## WORK ITEM
In the entries below, find the lines with the word "team" and copy them.

## Dataset entries
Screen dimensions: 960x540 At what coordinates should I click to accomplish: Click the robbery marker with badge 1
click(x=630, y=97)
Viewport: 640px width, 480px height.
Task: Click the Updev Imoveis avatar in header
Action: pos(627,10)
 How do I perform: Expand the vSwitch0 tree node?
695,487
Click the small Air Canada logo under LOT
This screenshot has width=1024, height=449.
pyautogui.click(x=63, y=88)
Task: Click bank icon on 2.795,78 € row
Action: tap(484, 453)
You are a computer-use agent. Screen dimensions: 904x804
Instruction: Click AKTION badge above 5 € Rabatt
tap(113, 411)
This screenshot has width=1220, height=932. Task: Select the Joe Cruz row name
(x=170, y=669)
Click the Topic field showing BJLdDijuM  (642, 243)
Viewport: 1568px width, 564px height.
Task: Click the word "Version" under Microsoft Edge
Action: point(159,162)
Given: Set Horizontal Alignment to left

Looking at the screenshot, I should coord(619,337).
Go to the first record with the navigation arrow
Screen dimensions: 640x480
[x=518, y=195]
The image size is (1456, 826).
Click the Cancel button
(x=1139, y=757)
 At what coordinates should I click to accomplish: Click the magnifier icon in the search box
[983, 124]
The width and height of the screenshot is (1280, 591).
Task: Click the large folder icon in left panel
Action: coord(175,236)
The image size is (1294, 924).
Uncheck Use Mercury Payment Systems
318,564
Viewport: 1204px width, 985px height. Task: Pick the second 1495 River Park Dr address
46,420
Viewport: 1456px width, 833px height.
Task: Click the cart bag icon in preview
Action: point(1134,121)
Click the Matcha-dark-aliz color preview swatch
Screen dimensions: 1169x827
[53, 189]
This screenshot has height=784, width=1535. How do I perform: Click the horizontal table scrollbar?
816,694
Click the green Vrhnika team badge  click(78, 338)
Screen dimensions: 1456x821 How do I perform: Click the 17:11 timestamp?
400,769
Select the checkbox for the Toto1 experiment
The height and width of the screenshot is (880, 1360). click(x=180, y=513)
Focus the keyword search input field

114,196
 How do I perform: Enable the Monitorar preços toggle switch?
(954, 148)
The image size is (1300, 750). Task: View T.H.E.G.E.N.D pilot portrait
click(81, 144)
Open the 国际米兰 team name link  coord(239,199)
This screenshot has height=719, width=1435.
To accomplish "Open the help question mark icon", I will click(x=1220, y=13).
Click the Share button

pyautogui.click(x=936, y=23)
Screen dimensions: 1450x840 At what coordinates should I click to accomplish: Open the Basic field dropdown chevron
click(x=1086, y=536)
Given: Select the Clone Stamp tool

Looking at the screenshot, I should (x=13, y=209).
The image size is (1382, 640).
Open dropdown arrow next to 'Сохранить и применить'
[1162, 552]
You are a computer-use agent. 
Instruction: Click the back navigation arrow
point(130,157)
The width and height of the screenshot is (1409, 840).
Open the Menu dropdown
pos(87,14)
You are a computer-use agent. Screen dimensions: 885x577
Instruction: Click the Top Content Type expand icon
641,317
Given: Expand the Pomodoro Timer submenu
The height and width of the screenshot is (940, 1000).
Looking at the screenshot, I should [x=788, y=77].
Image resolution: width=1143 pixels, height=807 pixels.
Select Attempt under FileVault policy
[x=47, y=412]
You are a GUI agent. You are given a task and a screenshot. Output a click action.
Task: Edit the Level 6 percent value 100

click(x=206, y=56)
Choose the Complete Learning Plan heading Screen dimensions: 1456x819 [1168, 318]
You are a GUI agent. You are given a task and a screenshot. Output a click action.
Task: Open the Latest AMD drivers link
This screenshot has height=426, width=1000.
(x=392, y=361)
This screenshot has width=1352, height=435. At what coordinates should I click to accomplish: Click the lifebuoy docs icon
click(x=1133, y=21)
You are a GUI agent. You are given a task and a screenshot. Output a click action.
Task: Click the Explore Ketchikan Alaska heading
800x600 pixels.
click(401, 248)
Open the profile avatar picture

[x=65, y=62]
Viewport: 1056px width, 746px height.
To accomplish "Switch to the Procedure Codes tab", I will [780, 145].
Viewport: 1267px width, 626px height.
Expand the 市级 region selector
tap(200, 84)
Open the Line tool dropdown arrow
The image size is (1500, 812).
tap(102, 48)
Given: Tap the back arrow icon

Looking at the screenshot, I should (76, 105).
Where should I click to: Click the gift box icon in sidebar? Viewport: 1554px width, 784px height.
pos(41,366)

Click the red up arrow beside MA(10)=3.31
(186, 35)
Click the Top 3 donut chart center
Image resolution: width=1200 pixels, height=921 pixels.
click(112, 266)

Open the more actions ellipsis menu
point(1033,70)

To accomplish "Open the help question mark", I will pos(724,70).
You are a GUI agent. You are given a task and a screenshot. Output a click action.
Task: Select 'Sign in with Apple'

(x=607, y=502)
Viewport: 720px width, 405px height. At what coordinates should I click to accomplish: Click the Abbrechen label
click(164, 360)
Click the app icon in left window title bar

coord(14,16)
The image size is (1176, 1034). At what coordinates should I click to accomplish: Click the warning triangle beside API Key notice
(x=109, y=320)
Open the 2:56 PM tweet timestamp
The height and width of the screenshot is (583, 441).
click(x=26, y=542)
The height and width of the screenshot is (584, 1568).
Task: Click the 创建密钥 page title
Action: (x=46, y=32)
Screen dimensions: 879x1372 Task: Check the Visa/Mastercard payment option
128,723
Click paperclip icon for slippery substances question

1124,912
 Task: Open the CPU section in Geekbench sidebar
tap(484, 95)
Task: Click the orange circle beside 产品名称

## OUTPUT FOR THIS EXERCISE
Click the green Vrhnika team badge  click(78, 338)
Open the 国际米兰 team name link  coord(239,199)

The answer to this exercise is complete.